Business
Greece Dispatches Officials To US Over Default
Greece sent senior officials to Washington on Monday for meetings with the International Monetary Fund as it raced against the clock to break a deadlock in debt swap talks that has prompted new fears of an unruly default.
Reuters reported that barely a month after an injection of bailout funds helped avert bankruptcy, Greece is back at the centre of the euro zone crisis as fears of a default and a subsequent euro zone exit overshadow a mass credit downgrade of euro zone countries.

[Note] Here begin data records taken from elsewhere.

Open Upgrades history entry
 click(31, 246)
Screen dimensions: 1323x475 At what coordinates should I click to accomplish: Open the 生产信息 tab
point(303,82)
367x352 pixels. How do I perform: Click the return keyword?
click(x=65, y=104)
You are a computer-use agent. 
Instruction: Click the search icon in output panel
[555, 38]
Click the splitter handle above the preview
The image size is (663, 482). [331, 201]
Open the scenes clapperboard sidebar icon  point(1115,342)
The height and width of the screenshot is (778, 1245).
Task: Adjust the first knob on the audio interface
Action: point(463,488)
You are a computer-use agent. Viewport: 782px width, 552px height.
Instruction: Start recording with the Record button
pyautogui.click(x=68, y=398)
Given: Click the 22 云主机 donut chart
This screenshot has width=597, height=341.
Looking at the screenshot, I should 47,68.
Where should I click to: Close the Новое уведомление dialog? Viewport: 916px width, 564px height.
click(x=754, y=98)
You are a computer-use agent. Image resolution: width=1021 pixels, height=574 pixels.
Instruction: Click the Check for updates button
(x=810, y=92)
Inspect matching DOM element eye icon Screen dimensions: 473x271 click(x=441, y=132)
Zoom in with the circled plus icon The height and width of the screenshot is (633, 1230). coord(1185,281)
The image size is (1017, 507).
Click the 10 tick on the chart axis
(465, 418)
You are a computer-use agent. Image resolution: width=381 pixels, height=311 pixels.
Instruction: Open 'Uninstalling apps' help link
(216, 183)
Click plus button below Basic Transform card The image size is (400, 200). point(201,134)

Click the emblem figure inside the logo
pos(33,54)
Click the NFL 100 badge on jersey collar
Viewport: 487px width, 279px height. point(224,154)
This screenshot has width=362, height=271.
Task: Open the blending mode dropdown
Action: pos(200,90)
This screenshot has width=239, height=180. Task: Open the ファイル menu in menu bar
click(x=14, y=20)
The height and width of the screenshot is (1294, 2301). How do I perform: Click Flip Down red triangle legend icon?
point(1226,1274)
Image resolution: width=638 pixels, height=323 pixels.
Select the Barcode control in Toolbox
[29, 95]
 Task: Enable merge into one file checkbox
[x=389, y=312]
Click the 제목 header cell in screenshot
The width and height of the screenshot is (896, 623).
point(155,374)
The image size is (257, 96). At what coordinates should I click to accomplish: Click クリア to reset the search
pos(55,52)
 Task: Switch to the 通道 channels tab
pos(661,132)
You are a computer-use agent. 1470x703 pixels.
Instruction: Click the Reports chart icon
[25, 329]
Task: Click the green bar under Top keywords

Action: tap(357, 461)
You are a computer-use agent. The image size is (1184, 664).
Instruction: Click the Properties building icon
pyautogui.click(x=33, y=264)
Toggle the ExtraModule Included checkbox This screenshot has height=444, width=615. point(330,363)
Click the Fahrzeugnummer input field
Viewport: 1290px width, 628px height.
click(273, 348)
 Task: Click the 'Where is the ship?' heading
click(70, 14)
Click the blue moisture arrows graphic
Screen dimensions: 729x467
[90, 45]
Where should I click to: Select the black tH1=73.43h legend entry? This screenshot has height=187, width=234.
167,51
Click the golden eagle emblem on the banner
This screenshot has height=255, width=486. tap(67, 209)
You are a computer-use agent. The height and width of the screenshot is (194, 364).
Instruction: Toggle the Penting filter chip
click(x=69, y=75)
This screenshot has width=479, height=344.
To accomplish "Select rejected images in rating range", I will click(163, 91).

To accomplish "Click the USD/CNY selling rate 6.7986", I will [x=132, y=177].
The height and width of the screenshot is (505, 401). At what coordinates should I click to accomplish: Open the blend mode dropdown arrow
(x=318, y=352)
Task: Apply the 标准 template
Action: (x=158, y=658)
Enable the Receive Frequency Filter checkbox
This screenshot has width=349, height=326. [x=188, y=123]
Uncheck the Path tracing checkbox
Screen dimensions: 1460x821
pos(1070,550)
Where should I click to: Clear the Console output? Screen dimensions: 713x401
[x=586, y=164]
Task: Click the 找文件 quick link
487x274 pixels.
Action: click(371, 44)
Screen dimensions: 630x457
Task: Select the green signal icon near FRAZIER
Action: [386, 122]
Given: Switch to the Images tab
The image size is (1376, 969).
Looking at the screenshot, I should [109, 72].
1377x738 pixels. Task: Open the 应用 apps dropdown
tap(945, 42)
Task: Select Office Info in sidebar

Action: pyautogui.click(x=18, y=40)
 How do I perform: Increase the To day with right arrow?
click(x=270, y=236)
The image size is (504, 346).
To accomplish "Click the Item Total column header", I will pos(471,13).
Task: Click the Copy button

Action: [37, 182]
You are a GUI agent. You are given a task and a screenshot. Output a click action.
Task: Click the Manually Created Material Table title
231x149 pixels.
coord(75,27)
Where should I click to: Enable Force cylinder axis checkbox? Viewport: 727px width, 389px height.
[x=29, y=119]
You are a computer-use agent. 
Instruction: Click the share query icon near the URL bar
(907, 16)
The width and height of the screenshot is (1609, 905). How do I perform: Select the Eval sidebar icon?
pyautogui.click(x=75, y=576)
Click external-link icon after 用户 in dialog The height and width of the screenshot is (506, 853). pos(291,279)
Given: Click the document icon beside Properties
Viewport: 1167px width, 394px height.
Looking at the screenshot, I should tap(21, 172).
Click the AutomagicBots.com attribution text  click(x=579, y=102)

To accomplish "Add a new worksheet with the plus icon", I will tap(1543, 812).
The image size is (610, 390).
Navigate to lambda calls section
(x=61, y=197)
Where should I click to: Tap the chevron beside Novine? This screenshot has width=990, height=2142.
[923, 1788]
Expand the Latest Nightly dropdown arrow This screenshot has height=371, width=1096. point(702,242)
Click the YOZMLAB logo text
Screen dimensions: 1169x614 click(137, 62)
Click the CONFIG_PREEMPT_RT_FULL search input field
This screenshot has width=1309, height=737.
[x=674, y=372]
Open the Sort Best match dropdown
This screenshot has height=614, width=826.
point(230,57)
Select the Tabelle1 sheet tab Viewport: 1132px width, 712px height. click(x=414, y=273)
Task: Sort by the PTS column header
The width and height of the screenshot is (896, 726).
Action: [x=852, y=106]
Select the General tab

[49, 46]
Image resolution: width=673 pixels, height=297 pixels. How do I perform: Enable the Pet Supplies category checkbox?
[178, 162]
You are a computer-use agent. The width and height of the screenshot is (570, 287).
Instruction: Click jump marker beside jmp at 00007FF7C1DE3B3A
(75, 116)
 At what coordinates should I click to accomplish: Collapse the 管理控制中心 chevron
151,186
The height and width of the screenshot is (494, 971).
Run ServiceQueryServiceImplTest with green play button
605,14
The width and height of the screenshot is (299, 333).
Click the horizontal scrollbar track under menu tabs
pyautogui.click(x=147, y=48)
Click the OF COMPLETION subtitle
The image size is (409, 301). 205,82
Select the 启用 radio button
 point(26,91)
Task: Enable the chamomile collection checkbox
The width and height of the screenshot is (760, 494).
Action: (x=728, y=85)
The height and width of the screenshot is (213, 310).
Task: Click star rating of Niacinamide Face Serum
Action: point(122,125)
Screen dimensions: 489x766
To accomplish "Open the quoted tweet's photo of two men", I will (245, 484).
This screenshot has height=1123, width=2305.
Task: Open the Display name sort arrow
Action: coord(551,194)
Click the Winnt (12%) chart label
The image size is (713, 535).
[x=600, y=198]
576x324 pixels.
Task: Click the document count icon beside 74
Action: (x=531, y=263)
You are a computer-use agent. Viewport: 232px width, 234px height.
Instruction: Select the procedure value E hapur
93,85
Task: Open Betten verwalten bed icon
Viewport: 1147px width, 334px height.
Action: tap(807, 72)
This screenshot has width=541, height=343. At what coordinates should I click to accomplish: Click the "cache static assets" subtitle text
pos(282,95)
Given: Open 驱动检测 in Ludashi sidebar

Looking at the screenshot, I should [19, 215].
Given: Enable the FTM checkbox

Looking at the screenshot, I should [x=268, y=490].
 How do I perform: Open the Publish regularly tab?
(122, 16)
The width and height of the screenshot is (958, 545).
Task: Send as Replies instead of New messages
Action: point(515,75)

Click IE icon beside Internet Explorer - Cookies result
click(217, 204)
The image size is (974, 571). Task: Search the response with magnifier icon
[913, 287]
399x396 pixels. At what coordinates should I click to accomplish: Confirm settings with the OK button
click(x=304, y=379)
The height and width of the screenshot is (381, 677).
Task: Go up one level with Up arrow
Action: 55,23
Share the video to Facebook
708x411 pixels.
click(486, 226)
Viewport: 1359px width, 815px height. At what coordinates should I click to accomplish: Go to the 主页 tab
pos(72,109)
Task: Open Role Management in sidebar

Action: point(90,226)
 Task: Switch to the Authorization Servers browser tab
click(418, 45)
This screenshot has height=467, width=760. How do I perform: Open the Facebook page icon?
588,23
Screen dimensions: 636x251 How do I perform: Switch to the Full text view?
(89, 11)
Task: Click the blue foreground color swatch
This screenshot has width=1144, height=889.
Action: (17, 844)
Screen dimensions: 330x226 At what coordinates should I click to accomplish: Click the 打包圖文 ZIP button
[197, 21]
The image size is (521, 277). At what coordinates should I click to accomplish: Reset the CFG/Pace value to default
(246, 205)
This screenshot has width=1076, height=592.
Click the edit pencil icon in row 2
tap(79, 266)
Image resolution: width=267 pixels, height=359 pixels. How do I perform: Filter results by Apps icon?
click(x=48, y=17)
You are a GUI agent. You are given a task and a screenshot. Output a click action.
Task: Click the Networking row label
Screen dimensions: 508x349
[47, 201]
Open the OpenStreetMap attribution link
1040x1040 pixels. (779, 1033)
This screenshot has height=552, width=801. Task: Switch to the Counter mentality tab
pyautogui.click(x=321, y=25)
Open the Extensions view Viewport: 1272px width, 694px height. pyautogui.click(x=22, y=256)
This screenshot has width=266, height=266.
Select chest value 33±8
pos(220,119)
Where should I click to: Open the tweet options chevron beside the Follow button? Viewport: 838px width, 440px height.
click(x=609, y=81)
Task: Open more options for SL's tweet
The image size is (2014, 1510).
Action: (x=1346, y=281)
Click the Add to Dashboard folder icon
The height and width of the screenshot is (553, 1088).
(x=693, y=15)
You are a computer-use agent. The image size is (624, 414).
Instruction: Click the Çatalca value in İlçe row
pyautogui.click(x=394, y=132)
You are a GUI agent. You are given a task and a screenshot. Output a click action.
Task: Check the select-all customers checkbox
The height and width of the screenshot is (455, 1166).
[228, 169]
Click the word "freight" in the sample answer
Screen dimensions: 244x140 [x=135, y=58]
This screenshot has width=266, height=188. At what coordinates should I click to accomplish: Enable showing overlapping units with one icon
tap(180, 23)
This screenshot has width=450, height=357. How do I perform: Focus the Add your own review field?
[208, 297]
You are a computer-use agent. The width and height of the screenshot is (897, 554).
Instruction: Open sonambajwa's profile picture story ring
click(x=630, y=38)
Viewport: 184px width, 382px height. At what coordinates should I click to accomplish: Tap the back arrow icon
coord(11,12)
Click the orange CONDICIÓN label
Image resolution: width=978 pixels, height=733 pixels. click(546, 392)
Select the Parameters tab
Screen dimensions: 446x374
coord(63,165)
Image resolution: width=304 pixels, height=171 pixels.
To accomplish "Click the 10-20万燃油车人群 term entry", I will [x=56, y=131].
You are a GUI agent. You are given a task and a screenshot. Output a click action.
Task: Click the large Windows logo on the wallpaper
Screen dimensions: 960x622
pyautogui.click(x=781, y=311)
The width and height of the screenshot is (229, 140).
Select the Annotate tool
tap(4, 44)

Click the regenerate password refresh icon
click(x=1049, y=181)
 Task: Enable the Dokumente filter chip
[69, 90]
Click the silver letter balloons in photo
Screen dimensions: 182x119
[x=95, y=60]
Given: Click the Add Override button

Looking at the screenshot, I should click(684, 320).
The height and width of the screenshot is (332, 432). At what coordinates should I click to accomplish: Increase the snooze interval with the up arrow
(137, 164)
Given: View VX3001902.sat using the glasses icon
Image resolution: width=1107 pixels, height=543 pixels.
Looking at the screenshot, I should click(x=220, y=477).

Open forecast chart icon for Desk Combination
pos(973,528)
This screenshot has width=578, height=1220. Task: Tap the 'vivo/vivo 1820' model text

Athens needs a deal with the private sector within days to avoid going bankrupt when 14.5 billion euros of bond redemptions fall due in late March. But talks with its creditor banks broke down without an agreement on Friday.
Greece put a brave face on the standoff.
“There is a little pause in these discussions. But I am confident that they will continue and we will reach an agreement that is mutually acceptable in time,” Greek Prime Minister Lucas Papademos told CNBC television.
He said talks on both the debt swap and the latest bailout must be completed over the next two to three weeks.
“This is the objective. I think the conditions are in place in order to do so,” Papademos told the broadcaster.
A deal with the banks must be sealed before senior inspectors from the EU, IMF and ECB “troika” arrive in Athens next week to finalise a second, 130-billion-euro bailout.
The banks say Athens is not the problem in the talks, suggesting the issue lies with terms insisted on by foreign lenders keeping Greece afloat with aid.
In a bid to resolve the impasse, a government source said the head of Greece’s debt agency and a senior adviser were travelling on Monday to Washington to meet IMF officials – just a day before a team of technical experts from the troika arrives in the Greek capital.
Under the bailout terms agreed in October, Greek privately held debt would be reduced by half so that, together with structural reforms, the overall debt to GDP ratio of Greece would fall to 120 per cent in 2020 from 160 per cent now.
Head of the Institute of International Finance, Charles Dallara, who represents Greece’s private creditors, told the Financial Times an agreement in principle was needed by the end of this week if it was to be finalised in time for the March bond redemptions. He said the Greeks were not the problem.
“All the European heads of state said they wanted a deal with a 50 per cent (haircut) and a voluntary agreement,” Dallara was quoted as saying. “Some of their own collaborators are not following that decision.”
After initial optimism last week that a deal was near, negotiations stalled on Friday over the interest rate Greece must pay on new bonds it offers.